SPOKANE, Wash. — Nez Perce Indians grew and smoked tobacco long before white traders and settlers arrived in the Pacific Northwest, new research from Washington State University has revealed.

By testing stone pipes for nicotine residue, the researchers determined the Nez Perce were cultivating wild strains of tobacco 1,200 years ago in the warm, dry climate along the Snake River.

The research represents the "longest continuous biomolecular record" of tobacco smoking from a single region in the world, the study's authors wrote in an article published Oct. 29 in the Proceeding of the National Academy of Sciences.

The findings upset previous theories that interior Northwest indigenous people only smoked other plants — such as kinnikinnick — before traders introduced tobacco from the eastern U.S. around 1790.

"Humanity's dance with this powerful plant is much more ancient than the 140 (years) since the first mass-marketed cigarettes were produced," according to the research article.

Nicotine addiction stretches back thousands of years, the study said, and scholars are just beginning to understand the history of tobacco and its "co-evolutionary relationship with humans."

The research could have implications for Native American smoking cessation programs.

About 34 percent of American Indians and Alaska Natives age 18 and older smoke cigarettes — the highest prevalence among racial and ethnic groups in the U.S., according to the Centers for Disease Control and Prevention. They also have high rates of smoking-related diseases, including lung cancer, cardiovascular disease and diabetes.

Although tobacco use has a longstanding role in tribal culture and ceremonial use, the varieties smoked by the Nez Perce's ancestors contained lower nicotine levels, the study said. And instead of being used for recreation, tobacco was smoked in limited quantities by select community members, the research said.

Shannon Tushingham, assistant professor of anthropology and director of WSU's Museum of Anthropology, is the study's lead author. During an earlier excavation of plank houses in Northern California, she came across two soapstone pipes. Tushingham started wondering what the ancient residents of the houses were smoking and whether tobacco was part of the mix.
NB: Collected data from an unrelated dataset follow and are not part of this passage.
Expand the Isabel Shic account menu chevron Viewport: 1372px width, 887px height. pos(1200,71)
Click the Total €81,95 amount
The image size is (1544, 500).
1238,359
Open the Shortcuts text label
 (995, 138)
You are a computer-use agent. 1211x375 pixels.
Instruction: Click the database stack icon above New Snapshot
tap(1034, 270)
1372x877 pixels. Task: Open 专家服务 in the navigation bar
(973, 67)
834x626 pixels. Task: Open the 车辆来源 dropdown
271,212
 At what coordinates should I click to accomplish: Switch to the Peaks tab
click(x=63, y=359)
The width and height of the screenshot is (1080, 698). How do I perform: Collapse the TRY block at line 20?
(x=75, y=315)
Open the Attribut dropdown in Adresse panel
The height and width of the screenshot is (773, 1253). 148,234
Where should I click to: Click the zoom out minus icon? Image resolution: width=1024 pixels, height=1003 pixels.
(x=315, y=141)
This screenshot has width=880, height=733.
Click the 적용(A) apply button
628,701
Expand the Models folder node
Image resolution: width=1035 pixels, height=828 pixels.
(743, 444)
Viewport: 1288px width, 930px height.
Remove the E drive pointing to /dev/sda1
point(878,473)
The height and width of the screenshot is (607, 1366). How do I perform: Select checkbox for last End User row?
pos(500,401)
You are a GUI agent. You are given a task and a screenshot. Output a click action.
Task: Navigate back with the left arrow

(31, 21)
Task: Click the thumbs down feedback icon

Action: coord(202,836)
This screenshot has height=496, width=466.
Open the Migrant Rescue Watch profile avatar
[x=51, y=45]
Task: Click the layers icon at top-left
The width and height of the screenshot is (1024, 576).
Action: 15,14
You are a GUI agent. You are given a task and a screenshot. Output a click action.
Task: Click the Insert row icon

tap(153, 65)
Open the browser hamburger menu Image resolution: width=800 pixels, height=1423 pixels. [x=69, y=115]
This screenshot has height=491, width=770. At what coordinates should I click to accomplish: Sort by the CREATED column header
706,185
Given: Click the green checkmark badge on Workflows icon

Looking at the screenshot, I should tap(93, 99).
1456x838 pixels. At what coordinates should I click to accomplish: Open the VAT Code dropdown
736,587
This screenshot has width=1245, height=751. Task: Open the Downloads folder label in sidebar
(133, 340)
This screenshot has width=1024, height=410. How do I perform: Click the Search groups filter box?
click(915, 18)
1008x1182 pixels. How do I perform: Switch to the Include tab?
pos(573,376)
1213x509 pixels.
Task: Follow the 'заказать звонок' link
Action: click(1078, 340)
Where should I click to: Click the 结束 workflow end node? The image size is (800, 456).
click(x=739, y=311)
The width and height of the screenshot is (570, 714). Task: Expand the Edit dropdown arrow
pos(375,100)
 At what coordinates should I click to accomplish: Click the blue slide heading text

"Usually in archaeology we just find little pieces of artifacts, things that you might not think much of," she said in a news release. "But the information you can extract from them on a molecular level is phenomenal."

Tushingham worked with another WSU professor, David Gang from the Institute of Biological Chemistry, to analyze pipes and pipe fragments in the WSU Museum of Anthropology. With Nez Perce tribal leaders' cooperation, they used mass spectrometry to analyze a dozen artifacts from sites along the Columbia and Snake rivers in the tribe's ancestral homelands. None of the pipes or fragments was damaged during the study.

Nicotine was present on pipes dating before and after Euro-American contact. Tobacco native to this area (Nicotiana attenuata) is sometimes called coyote tobacco. It's a small, scrubby species grown in sandy river bars. A second variety of Northwest tobacco (Nicotiana quadrivalvus) had a natural range in southwestern Oregon and Northern California.

Because tobacco needed to be planted to thrive in the interior Northwest, Tushingham said it's evident Native Americans were cultivating it. But new, higher nicotine strains of tobacco arrived on trading routes.

The tobacco Euro-Americans used for trade originated in the Andes of South America, where the domestication process began as much as 8,000 years ago. Genetic selection led to plants with larger leaves and higher nicotine content than wild varieties.

Those tobacco varieties spread to the Caribbean - natives of the Bahama Islands introduced Columbus to tobacco. By the 1500s, tobacco plantations had sprung up in the Caribbean and Eastern U.S., and tobacco became a global trade commodity in the 1600s.

"Explorers, missionaries and traders soon discovered that tobacco was highly prized by native peoples, especially in places where tobacco was difficult to obtain and hard to grow," the research article said.

Dried trade tobacco was more potent than wild varieties and came in easily transportable bundles called "twists" or "candles." As the Hudson Bay Co.'s explorers spread through the Northwest, use of introduced tobacco overtook native varieties among the tribes.

"Few realize the extent to which domesticated strains of commercial tobacco have replaced indigenous species of tobacco and other smoke plants," the research said.

The shift from traditional smoking of indigenous tobaccos and other plants to commercial tobaccos has had "significant deleterious effects on tribal culture and health," the study said.

Understanding the difference between native tobaccos used in traditional ceremonies and the commercially manufactured product could help tribal members quit smoking.